Tuesday, October 09, 2007

the importance of Iowa

A lot of people who are pinning their hopes on Edwards/Obama/whoever to pull the nomination out from under Hillary Clinton point to Dean's historic meltdown in the week before the 2004 Iowa Caucus. So I was wondering: how much does Iowa matter, and what tea leaves are there from Iowa 2004 to read for today?

First, let's look at the Dean meltdown itself. Here's the point at which Kerry pulled ahead in Iowa (January 14th). It really is an epic flameout when you look at the numbers; Dean went from 10-point frontrunner to 5-point underdog in 1 week. That being said, Dean was only the favorite in Iowa for a short time, having pulled ahead of Gephardt sometime in November or December.

Now, check this out, the NH numbers according to ARG around the time of the Iowa Caucus. On January 3, Dean has 39% support to Kerry's 14%. By the 17th, that number has dipped to 28%, nearly the entirety of the difference flowing to Kerry over the next couple of days to 19% (after a dip to 10%).

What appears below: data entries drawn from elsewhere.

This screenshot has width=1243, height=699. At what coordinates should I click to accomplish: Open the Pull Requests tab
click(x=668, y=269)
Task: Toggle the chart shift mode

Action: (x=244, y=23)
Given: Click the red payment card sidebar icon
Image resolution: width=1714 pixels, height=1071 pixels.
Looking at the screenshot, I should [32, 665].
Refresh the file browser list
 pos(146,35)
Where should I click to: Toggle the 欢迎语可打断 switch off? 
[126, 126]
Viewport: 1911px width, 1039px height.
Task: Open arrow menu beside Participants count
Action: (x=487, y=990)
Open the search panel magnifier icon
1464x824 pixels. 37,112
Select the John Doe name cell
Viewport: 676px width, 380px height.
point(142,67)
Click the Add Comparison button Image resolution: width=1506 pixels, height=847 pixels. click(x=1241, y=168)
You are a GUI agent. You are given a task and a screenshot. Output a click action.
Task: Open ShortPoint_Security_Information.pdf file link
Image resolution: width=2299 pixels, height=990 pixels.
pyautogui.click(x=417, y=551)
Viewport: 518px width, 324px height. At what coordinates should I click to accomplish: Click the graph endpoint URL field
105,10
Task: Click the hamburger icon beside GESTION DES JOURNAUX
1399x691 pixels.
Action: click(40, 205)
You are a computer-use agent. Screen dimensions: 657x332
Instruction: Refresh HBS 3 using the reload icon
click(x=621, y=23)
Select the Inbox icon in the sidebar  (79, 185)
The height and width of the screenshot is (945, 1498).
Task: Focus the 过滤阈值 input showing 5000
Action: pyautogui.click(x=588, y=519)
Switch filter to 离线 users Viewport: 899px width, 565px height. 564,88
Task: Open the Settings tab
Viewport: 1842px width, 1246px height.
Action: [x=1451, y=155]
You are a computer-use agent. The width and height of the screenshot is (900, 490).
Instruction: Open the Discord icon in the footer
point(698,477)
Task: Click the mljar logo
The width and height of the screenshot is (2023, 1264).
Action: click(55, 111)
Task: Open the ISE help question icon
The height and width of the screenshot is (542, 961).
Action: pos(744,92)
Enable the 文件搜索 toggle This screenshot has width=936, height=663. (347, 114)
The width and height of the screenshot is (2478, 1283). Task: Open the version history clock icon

Closer, but Dean's still clearly ahead 28-19%. Dean's numbers hold steady until the 19th, the day of the Iowa Caucus, after which they drop a breathtaking 12 points in 5 days, with nearly the entire difference going to Kerry. By the 24th, Kerry led Dean 38-16%.

So yeah, Iowa matters. It wouldn't be the first time the cornfed kingmakers lifted a moribund campaign to instant anointed frontrunner status. And it is easy to forget how moribund the Kerry campaign appeared: I distinctly remember Jay Leno telling a joke in late 2003 about how the Kerry campaign was "on life support."

However, looking at national polls, Dean even in his heyday never commanded nearly the numbers of Clinton. This particular poll, from Dec. 2003, only gives Dean 23% to everyone else's 10%-- over 50% were still undecided. Comparatively, Clinton currently polls in the forties, and one poll had her poking over 50%.

Furthermore, the '04 candidates were far less charitable to the front-runner than Obama and Edwards are to Clinton. Dean joked about how he knew he was ahead because he was picking so much buckshot from his backside. He was treated as an outsider from the very beginning, a rabble-rousing yokel from out of town who just didn't know how things are done. Kerry and Lieberman let him have it frequently, and Gephardt burned his entire warchest in a knock-down drag-out in Iowa that drove up Dean's negatives in that state and may have won the caucus for Kerry.

In fact, I have heard rumors from people on the ground in Iowa at the time that Gephardt saw the writing on the wall and intentionally immolated himself killing Dean for Kerry's sake. It would explain this rather strange moment in the middle of the campaign:
In December, Mr. Kerry, in an unguarded moment, did not hesitate when asked whom he would support if he were not in the race: ''Gephardt.'' Similarly, Mr. Gephardt did not hesitate when he was eliminated from the Democratic race the night of the Iowa caucuses to say whom he would support.

Perhaps it is still early, but Clinton has no Gephardt at this point willing to empty his clip on her, no DLC working to undermine her, and no Kerry or Lieberman legitimizing her attackers.

Yes, it is true that Dean didn't start his descent until January of '04, and yes it is true that he dropped some 25 points over 3 weeks, and a similar drop from Hillary would be enough for Obama or Edwards to run away with it. However, Dean was working under far more adverse circumstances than Clinton and never had a lead as large as hers. So I'm not saying such a comeback is impossible in '08; I just don't see a mass exodus away from Hillary like what happened to Dean.

Then again, I didn't see USC dropping one to Stanford, either, so what do I know?